Стеша молчком спустилась с крыльца и, пропустив курицу во двор, заделала лаз кирпичом, присыпала его землей, повернулась к Агафье Никаноровне и, окатив ее презрительным взглядом, крикнула громко:
— Ты бы, бабка, лучше за своей Нюркой следила… тогда карабановским мужикам ее не таскать бы…
Агафья Никаноровна, не ждавшая этакого поворота, сначала схватилась за дых и истошно, по-бабьи заохала, часто-часто хватая открытым ртом воздух.
— Ты что?.. Та как?.. Я этого не оставлю! — грозился Карп Васильевич, задыхаясь от приступа. — В милицию сообчу!
— Сообчи! — поддержала его Агафья Никаноровна, оправляясь от первого удара. — А я ейной матери все напишу… Она там малютку нянькает, а ейная дочка новую тут нагуливает…
— Ну и сообчайте! — передразнив соседей, крикнула Стеша и скрылась в избе, в сердцах хлопнув дверью, за которой оставался Лешка.
Сведения, полученные из уст соседей, оказались для нас неожиданными, так как нам было неизвестно, что у Стешки есть «малютка», которую «нянькает ейная мать».
Вскоре во двор вошел в легком подпитии Гришка Распутин с Лизаветой Петровной и, о чем-то перешептавшись с дядей Ваней, исчез, так и не поднявшись в избу.
Весь вечер Стеша не выходила, и Лешка, насупившись, заходил к ней и выходил, избегая разговоров. Видно, переживал новость.

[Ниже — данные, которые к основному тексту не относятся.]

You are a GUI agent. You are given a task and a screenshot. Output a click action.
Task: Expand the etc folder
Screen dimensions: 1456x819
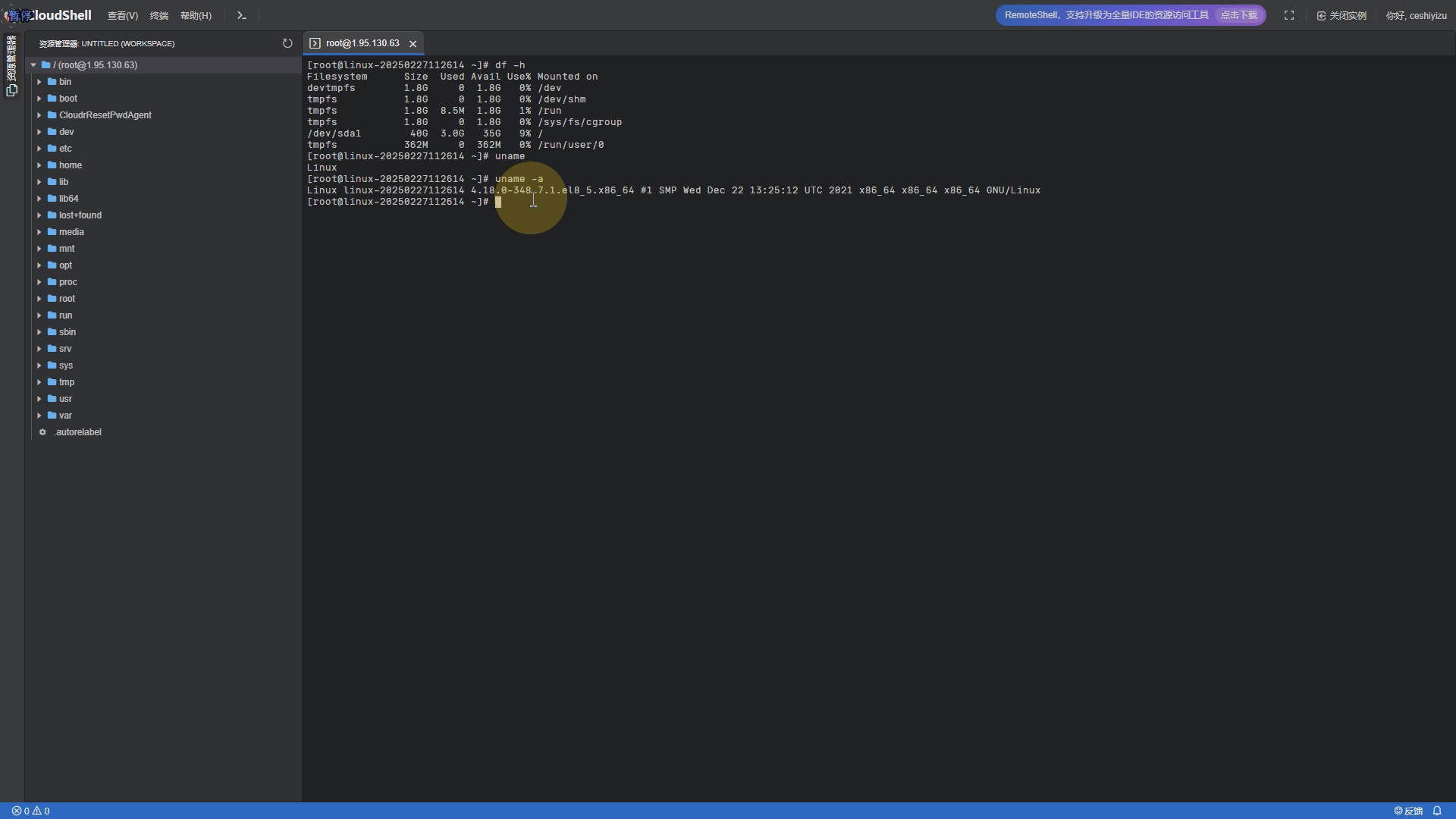click(x=39, y=149)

В открытые окна заползал сладковатый дух черемухи, неся чистоту и свежесть. И от этого внезапного запаха, от его свежести, от разлитой в теле тревоги хотелось всей задубевшей кожей приникнуть к чужому теплу и раствориться в нем, стать его частью.
Бессонная ночь, продираясь сквозь сухостой, катилась к чистому плесу, где безмолвные крики мучительного нереста сливались с черемуховым духом, чтобы живому внушить соседство живого.
На рассвете я пробудился от гула автомобиля, подкатившего к самому палисаднику. В нем рядом с незнакомым водителем я увидел бугра. Голова его утопала в черной шляпе, отчего укрытое ее полями ухо походило на сложный замок, ключом которому мог послужить указательный палец владельца.
Бугор, заметив меня, высунувшегося по пояс в окно, повернул шляпу, словно давая мне возможность разглядеть второй «замок».